1934 novel by Vladimir Nabokov

Despair (Отчаяние, or Otchayanie) is the seventh novel by Vladimir Nabokov, originally published in Russian, serially in the politicized literary journal Sovremennye zapiski during 1934. It was then published as a book in 1936, and translated to English by the author in 1937. Most copies of the 1937 English edition were destroyed by German bombs during World War II; only a few copies remain. Nabokov published a second English translation in 1965; this is now the only English translation in print.

==Plot summary==
The narrator and protagonist of the story, Hermann Karlovich, a Russian of German descent and owner of a chocolate factory, meets a homeless man in the city of Prague, whom he believes to be his doppelgänger. Even though Felix, the supposed doppelgänger, is seemingly unaware of their resemblance, Hermann insists that their likeness is most striking. Hermann is married to Lydia, a sometimes silly and forgetful wife (according to Hermann) who has a cousin named Ardalion. It is heavily hinted that Lydia and Ardalion are, in fact, lovers, although Hermann continually stresses how much Lydia loves him. On one occasion Hermann actually walks in on the pair, naked, but Hermann appears to be completely oblivious of the situation, perhaps deliberately so. After some time, Hermann shares with Felix a plan for both of them to profit off their shared likeness by having Felix briefly pretend to be Hermann. But after Felix is disguised as Hermann, Hermann kills Felix in order to have Lydia collect his own life insurance. He then intends to re-marry her under his new identity as Felix. Hermann considers the presumably perfect murder plot to be a work of art rather than a scheme to gain money. But as it turns out, there is no resemblance whatsoever between the two men, the murder is not 'perfect', and the murderer is about to be captured by the police in a small hotel in France, where he is hiding. Hermann, the narrator, switches to a diary mode at the very end just before his capture; the last entry is on April 1.

==Background==

===Publication history===
Nabokov began to compose Despair while he was living in Berlin beginning in July 1932 and managed to complete the first draft on September 10 of the same year. The year in which Nabokov was writing Despair was a turbulent one for Germany. In June 1932, the Reichstag had collapsed. Incumbent President Paul von Hindenburg called for elections, leading to violence between the Nazis and Communists. The Nazi party was becoming more prominent; Hitler would be appointed chancellor in 1933. This would only fuel Nabokov's hatred for totalitarian governments, and this disdain was incorporated somewhat into Despair (Hermann is pro-Communist) and more prominently later on in Invitation to a Beheading (1936), Nabokov's next novel.

By 1935, Nabokov had become increasingly intrigued with the English language, and he elected to translate his two most recently written novels at the time, Laughter in the Dark (1932) (first translated as Camera Obscura) and Despair. Nabokov remarked that translating Despair was his "first serious attempt ... to use English for what may loosely termed an artistic purpose". The translation was finished on December 29 of that year. Nabokov sent the manuscript to Hutchinson & Co. in April 1936; the company had initial reservations, but eventually agreed to publish the book. The translation was checked by a Molly Carpenter-Lee, a student of Nabokov's friend Gleb Struve. The book was a complete flop commercially and Nabokov only earned €40, a minuscule amount even in the 1930s. The issue was that Hutchinson's only published cheap, "popular" novels, which Despair was not, and thus it was distributed to the wrong audience. Nabokov would later lament that Despair was "a rhinoceros in a world of hummingbirds".

(Stored data)
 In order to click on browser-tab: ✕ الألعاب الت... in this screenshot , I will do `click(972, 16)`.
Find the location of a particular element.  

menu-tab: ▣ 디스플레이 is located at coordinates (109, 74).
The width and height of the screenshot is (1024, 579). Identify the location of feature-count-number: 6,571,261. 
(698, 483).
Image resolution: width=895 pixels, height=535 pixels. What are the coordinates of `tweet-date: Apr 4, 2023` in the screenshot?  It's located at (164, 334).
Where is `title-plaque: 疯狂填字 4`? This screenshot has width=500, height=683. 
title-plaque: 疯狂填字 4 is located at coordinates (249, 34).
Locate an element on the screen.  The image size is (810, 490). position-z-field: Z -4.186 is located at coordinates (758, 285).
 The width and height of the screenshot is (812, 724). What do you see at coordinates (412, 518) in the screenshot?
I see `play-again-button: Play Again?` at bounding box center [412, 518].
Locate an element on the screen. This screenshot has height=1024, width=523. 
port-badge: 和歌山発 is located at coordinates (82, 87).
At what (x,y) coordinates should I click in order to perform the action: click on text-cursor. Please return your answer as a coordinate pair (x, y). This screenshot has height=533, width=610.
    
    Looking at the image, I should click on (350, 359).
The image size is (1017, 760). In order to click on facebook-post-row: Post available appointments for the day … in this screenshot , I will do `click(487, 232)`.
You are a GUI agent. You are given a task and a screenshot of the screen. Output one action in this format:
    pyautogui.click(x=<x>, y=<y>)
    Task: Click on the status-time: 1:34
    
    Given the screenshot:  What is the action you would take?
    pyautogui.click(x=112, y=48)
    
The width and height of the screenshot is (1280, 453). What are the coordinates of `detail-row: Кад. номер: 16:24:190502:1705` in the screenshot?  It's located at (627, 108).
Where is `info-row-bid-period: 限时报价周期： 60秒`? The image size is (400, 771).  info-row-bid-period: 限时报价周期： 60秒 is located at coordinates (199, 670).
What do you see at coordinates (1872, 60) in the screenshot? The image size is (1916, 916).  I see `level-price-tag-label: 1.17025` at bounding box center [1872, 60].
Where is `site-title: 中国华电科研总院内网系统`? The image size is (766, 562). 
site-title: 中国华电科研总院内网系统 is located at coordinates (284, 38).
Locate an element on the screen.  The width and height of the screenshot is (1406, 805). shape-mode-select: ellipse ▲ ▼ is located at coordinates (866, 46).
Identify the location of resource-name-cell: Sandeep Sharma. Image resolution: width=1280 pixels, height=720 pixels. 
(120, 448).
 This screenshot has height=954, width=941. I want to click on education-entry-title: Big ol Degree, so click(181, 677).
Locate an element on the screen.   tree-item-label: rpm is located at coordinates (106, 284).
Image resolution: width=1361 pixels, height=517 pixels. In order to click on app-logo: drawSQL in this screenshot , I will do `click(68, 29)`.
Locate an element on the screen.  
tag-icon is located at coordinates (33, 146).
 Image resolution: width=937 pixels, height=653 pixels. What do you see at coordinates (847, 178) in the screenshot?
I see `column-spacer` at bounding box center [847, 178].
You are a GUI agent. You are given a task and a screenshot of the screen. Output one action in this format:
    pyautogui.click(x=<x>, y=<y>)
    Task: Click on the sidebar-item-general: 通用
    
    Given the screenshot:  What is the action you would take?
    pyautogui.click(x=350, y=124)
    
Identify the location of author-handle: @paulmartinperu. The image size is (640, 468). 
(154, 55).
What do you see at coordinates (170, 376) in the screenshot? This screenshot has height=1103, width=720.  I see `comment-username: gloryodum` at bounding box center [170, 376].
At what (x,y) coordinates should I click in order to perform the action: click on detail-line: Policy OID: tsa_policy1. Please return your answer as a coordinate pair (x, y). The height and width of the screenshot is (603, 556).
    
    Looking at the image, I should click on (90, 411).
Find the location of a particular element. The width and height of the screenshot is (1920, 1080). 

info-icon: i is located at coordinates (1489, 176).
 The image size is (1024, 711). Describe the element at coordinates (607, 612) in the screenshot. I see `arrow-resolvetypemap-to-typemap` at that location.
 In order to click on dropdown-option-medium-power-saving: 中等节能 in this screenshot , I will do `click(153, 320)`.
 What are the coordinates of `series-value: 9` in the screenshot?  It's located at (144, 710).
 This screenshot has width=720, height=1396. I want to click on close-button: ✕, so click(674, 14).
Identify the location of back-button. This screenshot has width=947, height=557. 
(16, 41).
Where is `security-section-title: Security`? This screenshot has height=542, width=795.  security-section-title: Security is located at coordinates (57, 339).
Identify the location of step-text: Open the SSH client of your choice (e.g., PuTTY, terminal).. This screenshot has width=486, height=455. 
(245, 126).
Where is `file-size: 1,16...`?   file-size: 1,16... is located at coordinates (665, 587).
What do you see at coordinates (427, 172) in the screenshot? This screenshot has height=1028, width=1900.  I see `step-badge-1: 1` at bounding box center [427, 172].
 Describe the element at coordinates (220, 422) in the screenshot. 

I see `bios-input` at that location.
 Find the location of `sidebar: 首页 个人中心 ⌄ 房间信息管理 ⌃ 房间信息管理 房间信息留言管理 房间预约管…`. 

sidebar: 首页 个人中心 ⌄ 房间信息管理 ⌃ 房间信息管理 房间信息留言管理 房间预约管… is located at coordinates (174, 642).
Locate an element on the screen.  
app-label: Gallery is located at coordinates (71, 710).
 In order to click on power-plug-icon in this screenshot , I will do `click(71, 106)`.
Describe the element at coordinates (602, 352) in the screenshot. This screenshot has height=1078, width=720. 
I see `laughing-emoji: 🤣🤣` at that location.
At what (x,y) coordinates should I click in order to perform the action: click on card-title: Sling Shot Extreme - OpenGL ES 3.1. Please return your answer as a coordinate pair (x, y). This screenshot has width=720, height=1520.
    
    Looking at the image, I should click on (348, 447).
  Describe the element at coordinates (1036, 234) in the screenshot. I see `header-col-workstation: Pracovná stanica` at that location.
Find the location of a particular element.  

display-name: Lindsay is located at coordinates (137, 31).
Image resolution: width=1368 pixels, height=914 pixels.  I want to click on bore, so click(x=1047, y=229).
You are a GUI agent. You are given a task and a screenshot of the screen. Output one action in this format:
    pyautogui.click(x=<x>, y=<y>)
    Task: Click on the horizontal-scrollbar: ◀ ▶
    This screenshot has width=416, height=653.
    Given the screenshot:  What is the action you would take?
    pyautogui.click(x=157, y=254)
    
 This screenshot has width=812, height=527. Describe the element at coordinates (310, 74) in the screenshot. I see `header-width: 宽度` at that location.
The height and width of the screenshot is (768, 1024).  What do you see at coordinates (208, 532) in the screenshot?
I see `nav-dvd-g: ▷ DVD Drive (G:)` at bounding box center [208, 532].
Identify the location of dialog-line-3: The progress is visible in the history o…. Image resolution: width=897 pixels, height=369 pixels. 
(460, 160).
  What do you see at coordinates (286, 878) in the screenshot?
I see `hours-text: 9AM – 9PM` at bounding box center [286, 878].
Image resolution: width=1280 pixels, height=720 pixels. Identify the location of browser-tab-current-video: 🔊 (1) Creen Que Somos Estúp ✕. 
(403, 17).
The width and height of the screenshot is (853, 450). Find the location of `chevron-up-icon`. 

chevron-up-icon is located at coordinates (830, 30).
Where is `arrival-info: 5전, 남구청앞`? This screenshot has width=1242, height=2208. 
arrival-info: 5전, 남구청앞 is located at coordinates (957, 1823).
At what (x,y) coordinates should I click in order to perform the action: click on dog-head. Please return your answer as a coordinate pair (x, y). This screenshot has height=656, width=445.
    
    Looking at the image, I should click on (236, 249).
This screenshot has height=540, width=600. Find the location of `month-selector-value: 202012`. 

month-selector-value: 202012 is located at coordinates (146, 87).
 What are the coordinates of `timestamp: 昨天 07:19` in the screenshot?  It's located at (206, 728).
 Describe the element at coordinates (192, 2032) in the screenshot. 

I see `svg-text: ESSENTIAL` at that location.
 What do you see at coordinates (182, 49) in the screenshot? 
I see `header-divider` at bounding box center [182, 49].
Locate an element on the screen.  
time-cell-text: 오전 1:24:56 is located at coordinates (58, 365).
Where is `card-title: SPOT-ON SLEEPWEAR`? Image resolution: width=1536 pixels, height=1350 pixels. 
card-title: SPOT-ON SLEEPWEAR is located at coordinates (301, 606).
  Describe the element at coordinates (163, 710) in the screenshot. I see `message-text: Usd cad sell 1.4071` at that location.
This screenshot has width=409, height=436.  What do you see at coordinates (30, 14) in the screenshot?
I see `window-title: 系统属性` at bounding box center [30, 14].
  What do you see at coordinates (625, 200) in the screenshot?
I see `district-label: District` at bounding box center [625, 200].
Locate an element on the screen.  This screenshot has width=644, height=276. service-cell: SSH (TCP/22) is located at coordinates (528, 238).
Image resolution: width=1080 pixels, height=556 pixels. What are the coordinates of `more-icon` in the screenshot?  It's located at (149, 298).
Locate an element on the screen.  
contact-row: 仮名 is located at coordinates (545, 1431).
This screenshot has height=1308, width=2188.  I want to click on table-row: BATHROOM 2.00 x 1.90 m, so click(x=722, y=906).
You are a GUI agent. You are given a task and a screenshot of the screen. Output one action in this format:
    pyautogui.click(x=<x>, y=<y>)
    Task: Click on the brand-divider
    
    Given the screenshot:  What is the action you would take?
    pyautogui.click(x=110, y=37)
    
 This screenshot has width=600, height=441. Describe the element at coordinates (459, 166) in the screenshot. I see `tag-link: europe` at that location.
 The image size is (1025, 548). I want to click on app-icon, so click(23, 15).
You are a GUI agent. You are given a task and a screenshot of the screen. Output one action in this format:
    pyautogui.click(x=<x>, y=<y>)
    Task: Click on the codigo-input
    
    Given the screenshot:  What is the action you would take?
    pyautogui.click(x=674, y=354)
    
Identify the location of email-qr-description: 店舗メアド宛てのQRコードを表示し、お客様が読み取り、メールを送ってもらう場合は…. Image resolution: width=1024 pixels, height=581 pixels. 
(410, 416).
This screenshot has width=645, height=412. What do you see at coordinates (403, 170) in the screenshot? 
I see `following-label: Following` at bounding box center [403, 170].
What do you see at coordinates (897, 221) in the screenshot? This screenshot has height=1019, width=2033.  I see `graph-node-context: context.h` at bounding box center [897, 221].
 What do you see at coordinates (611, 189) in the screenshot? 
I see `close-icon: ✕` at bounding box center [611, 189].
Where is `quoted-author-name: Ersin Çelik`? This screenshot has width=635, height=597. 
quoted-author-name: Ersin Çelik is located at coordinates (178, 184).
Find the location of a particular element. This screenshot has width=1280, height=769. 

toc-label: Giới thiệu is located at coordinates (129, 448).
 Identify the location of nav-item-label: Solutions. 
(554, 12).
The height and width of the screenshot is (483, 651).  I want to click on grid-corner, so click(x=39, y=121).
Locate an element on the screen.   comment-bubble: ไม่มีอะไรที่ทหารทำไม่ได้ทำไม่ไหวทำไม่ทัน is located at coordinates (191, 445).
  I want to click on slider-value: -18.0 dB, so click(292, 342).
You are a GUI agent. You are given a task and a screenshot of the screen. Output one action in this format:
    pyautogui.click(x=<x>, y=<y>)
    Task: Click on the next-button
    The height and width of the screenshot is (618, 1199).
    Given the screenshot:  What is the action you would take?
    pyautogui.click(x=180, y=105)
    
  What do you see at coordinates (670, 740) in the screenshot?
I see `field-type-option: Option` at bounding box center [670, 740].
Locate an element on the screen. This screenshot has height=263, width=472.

## EXERCISE
Carry on the article about Nabokov's novel Despair from where it stops. None of the stored material is needed here.

## TASK RESPONSE
===Influences===
Nabokov intended Hermann, and the novel in general, to be kind of a Dostoevskian (who is referred to as "Dusky and Dusty" in the novel) parody; this is even more evident as the original working title for the novel was to be Zapiski mistifikatora (Notes of a Hoaxer), akin to Dostoevsky's Notes from Underground. At one point, Hermann even contemplates titling his narrative The Double, before he realizes it has been used, and opts for Despair instead. Nabokov infamously despised Dostoevsky's writing, with its excessive soul-searching and glorification of criminals and prostitutes, and this is reflected in Despair and Hermann, who carries certain similarities to Raskolnikov, who had also planned a perfect murder in Crime and Punishment. Additionally, the book is rich in intertextual connections to other authors such as Pushkin, Gogol, Turgenev, Oscar Wilde, and Conan Doyle.

==Reception==
Despair is generally acclaimed as one of Nabokov's better Russian novels, along with Invitation to a Beheading and The Gift (1938), and has a reasonable volume of literary criticism. British author Martin Amis ranked it second on his list of best Nabokov novels, with it trailing only Lolita (1955). However, Nabokov's biographer Brian Boyd seemed to have ambivalent feelings toward Despair, noting that although "Nabokov's sheer intelligence crackles in every line ... the book's style ... seems sadly lacking in its structure ... It never quite convinces, and page after page that would make one tingle with excitement in another context can here only intermittently overcome one's remoteness from a story whose central premise fails to merit the suspension of disbelief".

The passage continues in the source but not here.